Children needs to take on plenty of vitamins and minerals for growth and brain development. But for children that already has a balanced-diet, the need of supplements isn’t necessary. However, there’s a little portion of children around the world that is prone to nutrient/vitamin deficiencies, and taking supplements is the only option.

The Best Time for Your Child to Take Supplements

  • Vitamin B12 is only found on animal-based products, which means that vegan/vegetarian children must take a vitamin B12 supplement to fill in that nutritional gap. For those children who have celiac disease, they are more prone to nutritional deficiencies and the need to take a supplement must be a top priority. The same goes for children who are experiencing chronic medical conditions and certain medications.

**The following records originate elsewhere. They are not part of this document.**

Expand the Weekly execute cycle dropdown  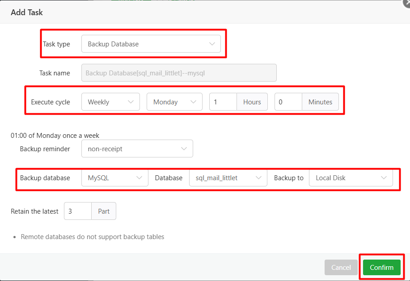click(x=110, y=102)
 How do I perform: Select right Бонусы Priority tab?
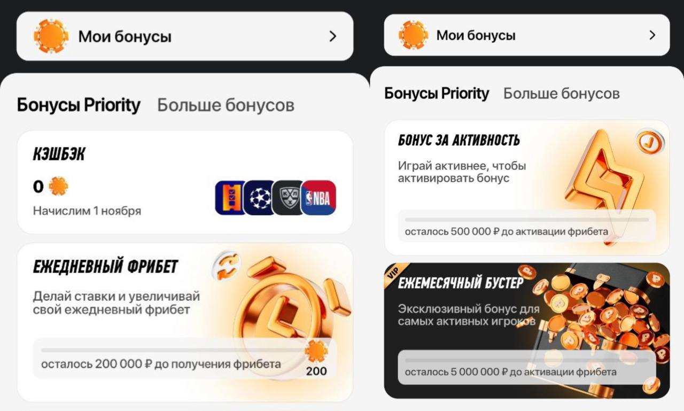(x=437, y=94)
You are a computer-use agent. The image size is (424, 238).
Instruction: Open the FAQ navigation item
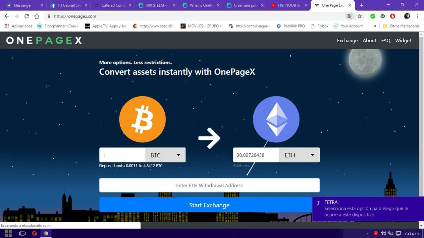(x=386, y=40)
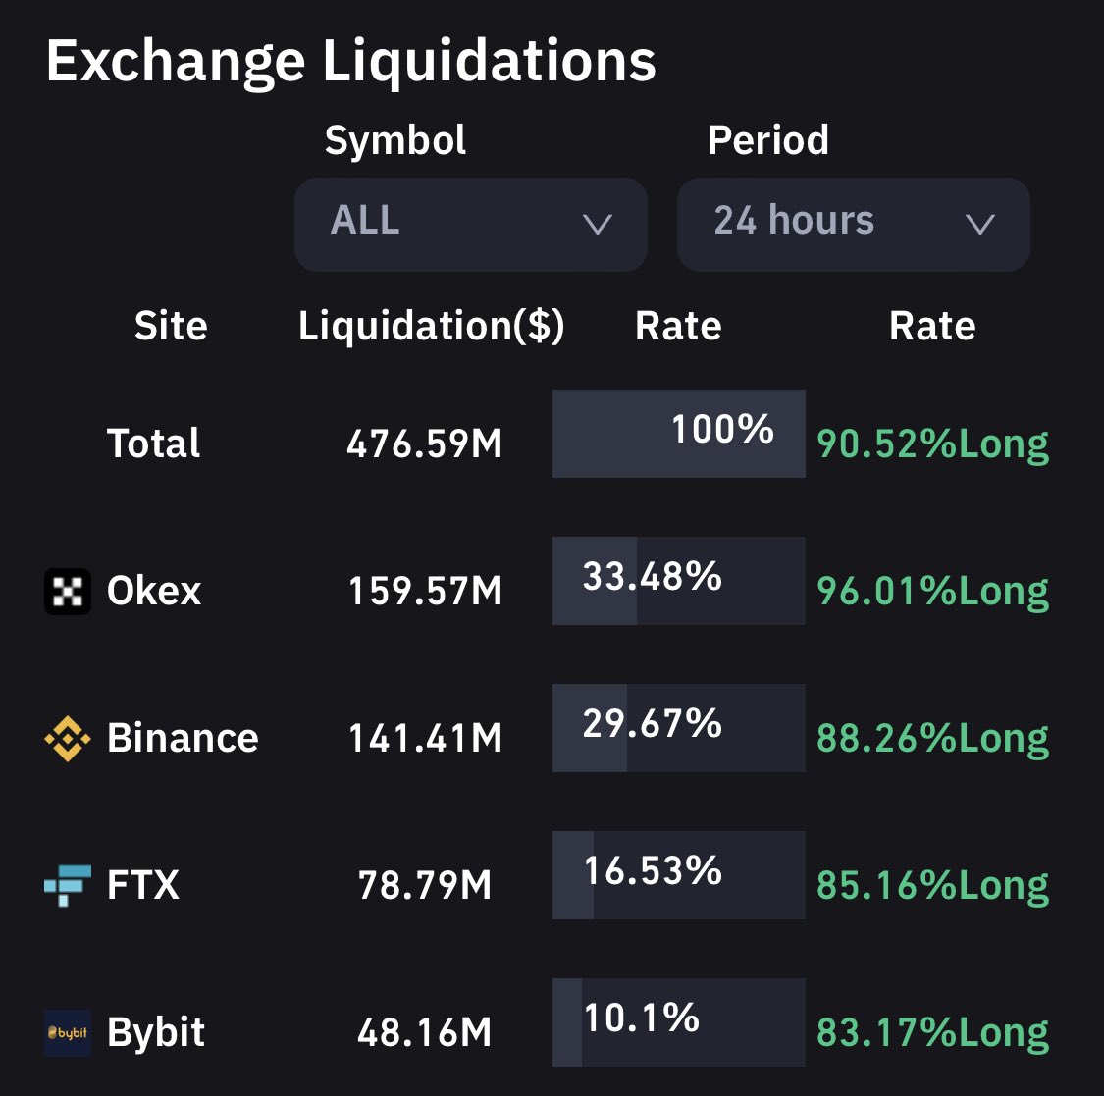Open the Symbol ALL dropdown
Viewport: 1104px width, 1096px height.
[x=470, y=224]
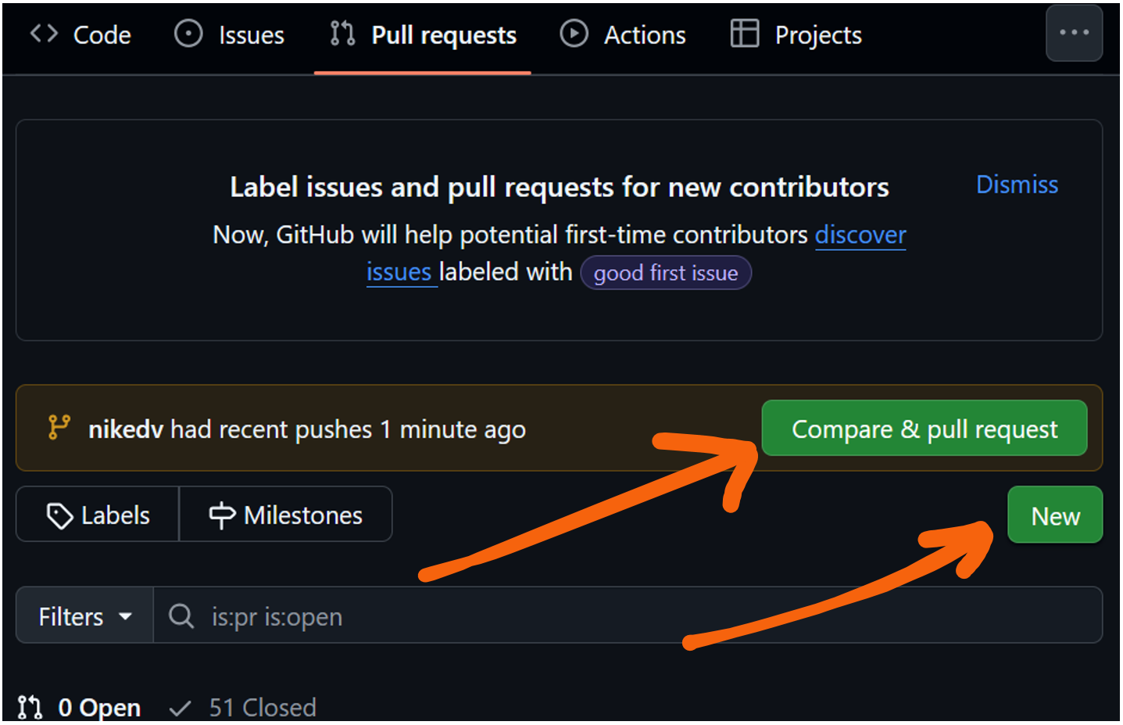This screenshot has height=725, width=1123.
Task: Click the Code angle-brackets icon
Action: [44, 34]
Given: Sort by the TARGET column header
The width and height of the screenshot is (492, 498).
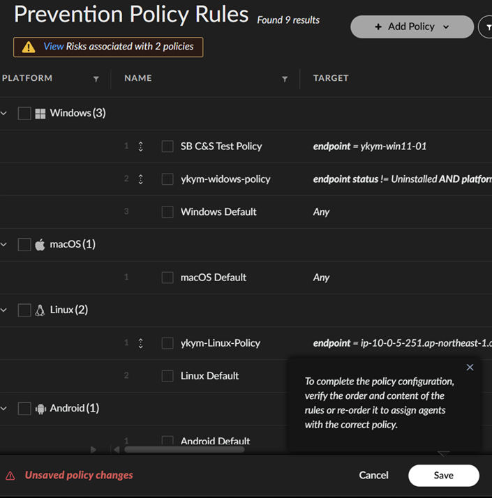Looking at the screenshot, I should [331, 78].
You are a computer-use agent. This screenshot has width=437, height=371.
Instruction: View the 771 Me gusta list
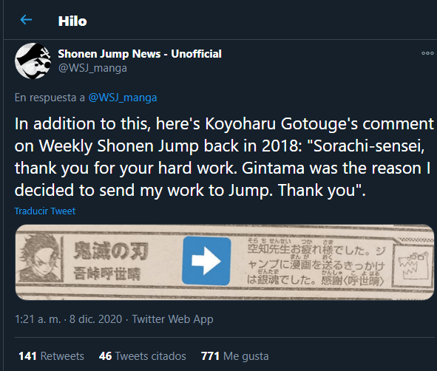click(235, 356)
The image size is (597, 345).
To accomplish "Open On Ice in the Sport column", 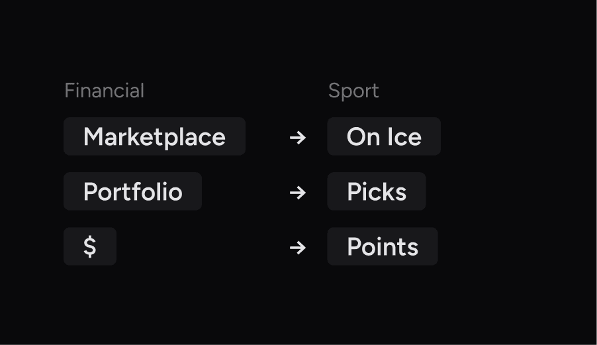I will 384,136.
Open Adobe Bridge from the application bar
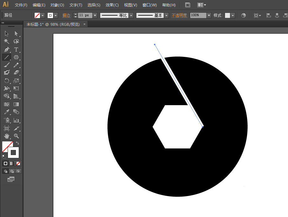 coord(187,5)
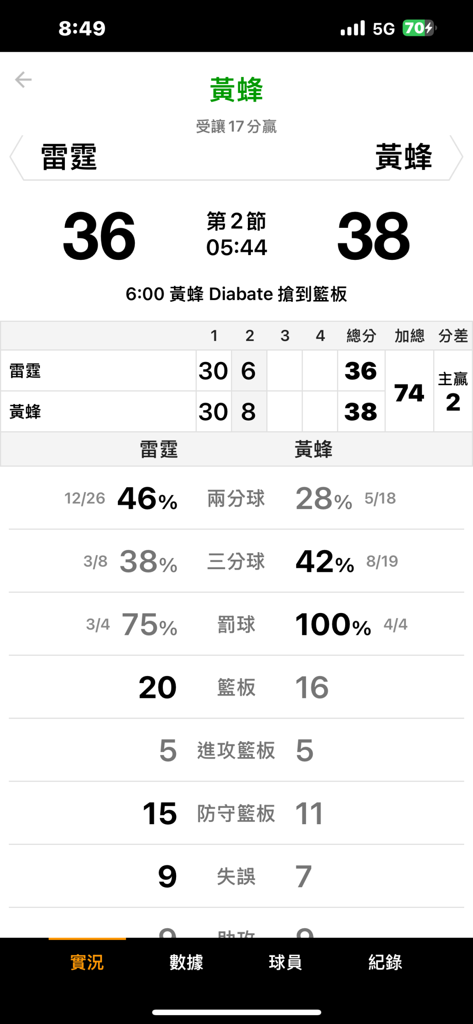The width and height of the screenshot is (473, 1024).
Task: Tap the 8:49 status bar clock
Action: [x=82, y=28]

Some Important Things to Consider

  • A well-balanced diet is essential for a child’s growth and development. That’s why parents must do their part by incorporating a well-rounded diet for their child to keep nutritional gaps at bay. A balanced diet includes dairy, fruits, veggies, protein-rich foods, and whole grains.
  • A survey conducted by the American Academy of Pediatrics shows that most children are lacking in iron and calcium. Iron is crucial for muscle buildup and for producing red blood cells. To let your child get the most out of iron, feed them iron-rich foods such as beef, turkey, beans, and spinach. Lack of iron will result to nervousness, infections, and loss of energy. Calcium, on the other hand, is needed for healthy bones. It’s mainly found in milk, sardines, plant-based juices, and spinach. Lack of calcium will lead to osteoporosis and poor bone growth in the later years.

Vitamins Galore

  • Vitamin D – produced by the body after exposure to sunlight. Also found in foods such as dairy and dairy alternatives like egg yolks and fish oils. Children lacking vitamin D must need to take supplements to meet recommended amounts.
  • B Vitamins – helps to boost metabolism and energy for our bodies. Mainly found in animal products such as meat, eggs, nuts, beans, and dairy.
  • Vitamin A – promotes healthy skin, eyes, immunity, and bone & tissue repair. Vitamin A is found mostly on yellow and orange vegetables, milk, eggs, and cheese.

Before Anything Else

  • It’s important to visit your child’s health care provider first so that they can give you advice about the right amount of dosage needed for taking such supplement. Taking excessive amounts of vitamins may lead to health issues such as diarrhea, nausea, and headaches. Lastly, always keep supplements out of reach from your child. There are several cases around the world where children are taken to the hospital because of taking supplements while unsupervised. It’s better to be safe than sorry so always practice caution and make safety as your top priority.